> TASK ITEM
Find the line with "Enable Save Credit and Debit Cards" in the entries below. Repeat it, every following line, and the line with "The image size is (1209, 1055).", exactly and with nothing added.

[Opening RECORDED DATA section]

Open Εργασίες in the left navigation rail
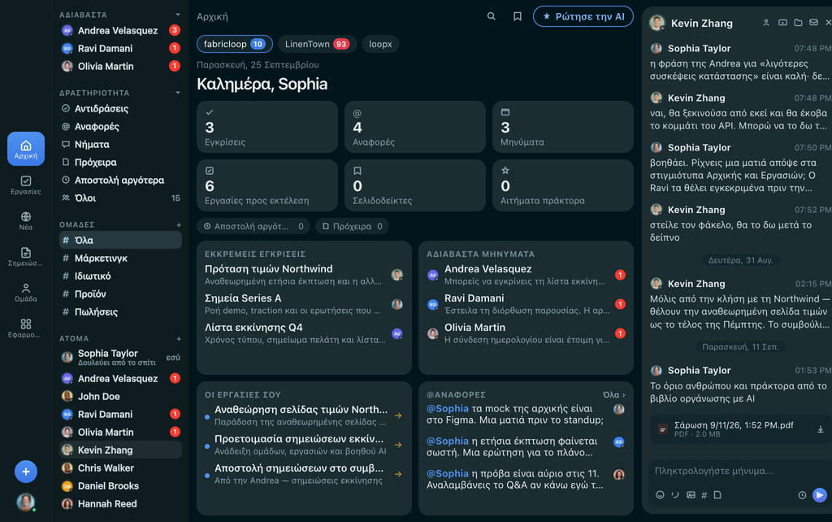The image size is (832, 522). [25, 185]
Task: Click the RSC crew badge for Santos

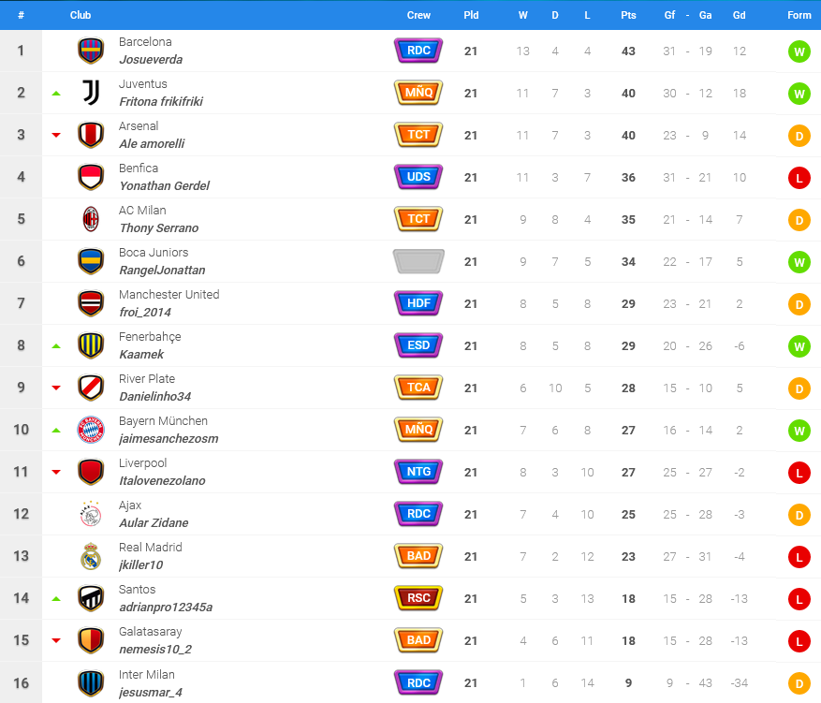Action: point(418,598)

[Closing RECORDED DATA section]
[Opening RECORDED DATA section]

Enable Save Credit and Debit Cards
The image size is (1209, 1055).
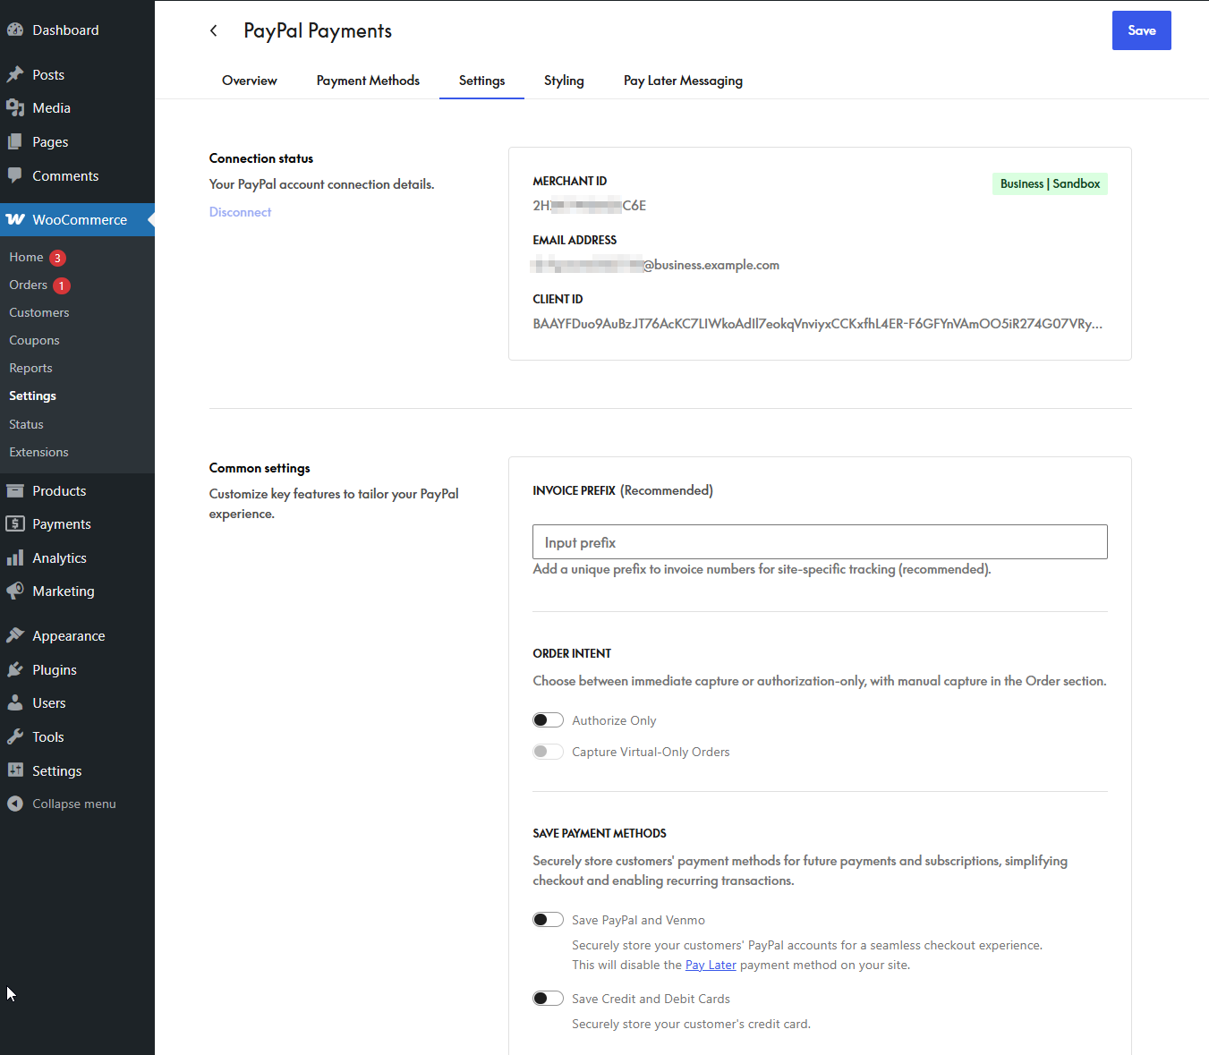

[Closing RECORDED DATA section]

> YOUR RESPONSE
Enable Save Credit and Debit Cards
The image size is (1209, 1055).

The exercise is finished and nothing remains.